Art Garfunkel “The Singer” (Columbia/Legacy)

“Bridge Over Troubled Water” was one of Paul Simon's greatest songwriting achievements, but only his nonwriting vocal partner — with that angelic tenor that could soar from intimate baritone to highflying falsetto with the ease of a graceful bird — could have put it across with the emotional power that was needed to make it a classic.

Although it became the title song of the last new studio album released by Simon & Garfunkel, Art Garfunkel sang it alone, and it is arguably the best vocal performance of his career, so it's fitting that this hymn of comfort to a troubled heart was chosen as the opening track of “The Singer,” a 34-song, 2-CD collection of Garfunkel's best work with Simon and as an underappreciated solo artist.

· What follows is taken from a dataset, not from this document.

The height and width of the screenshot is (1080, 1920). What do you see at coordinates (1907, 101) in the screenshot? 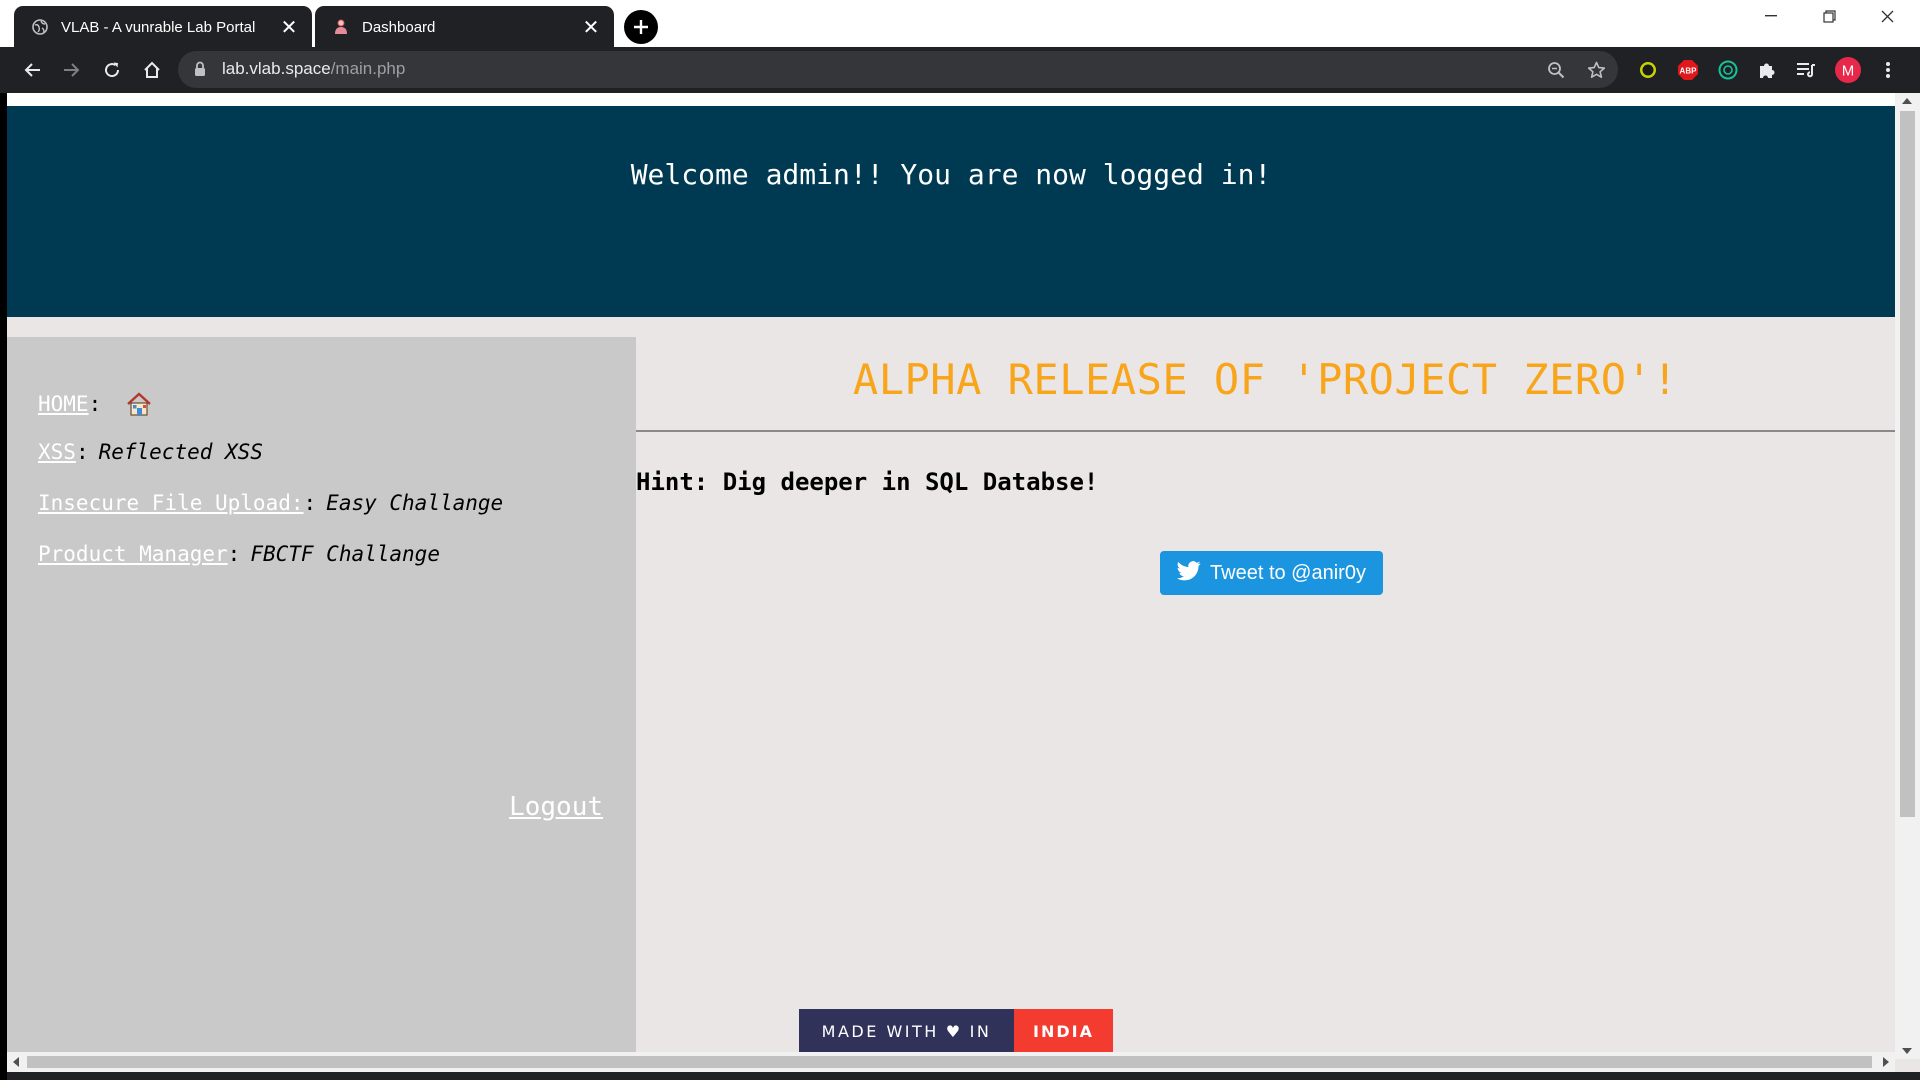
I see `scroll-up-icon` at bounding box center [1907, 101].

The songs, curated by the artist himself, date from Simon & Garfunkel's 1964 folk-pop album debut, “Wednesday Morning, 3 A.M.” (“The Sound of Silence”), through Garfunkel's 2007 solo collection of Great American Songbook covers, “Some Enchanted Evening” (“Some Enchanted Evening,” “I've Grown Accustomed to Her Face”).

Although Simon was the writer of the pair, Garfunkel did receive composing credit for writing the poem “Canticle” for “Scarborough Fair/Canticle,” and was responsible for most of the vocal arrangements they recorded together, which here include such melancholy mesmerizers as “April Come She Will,” “So Long, Frank Lloyd Wright” and a stunning live version of “For Emily, Wherever I May Find Her.”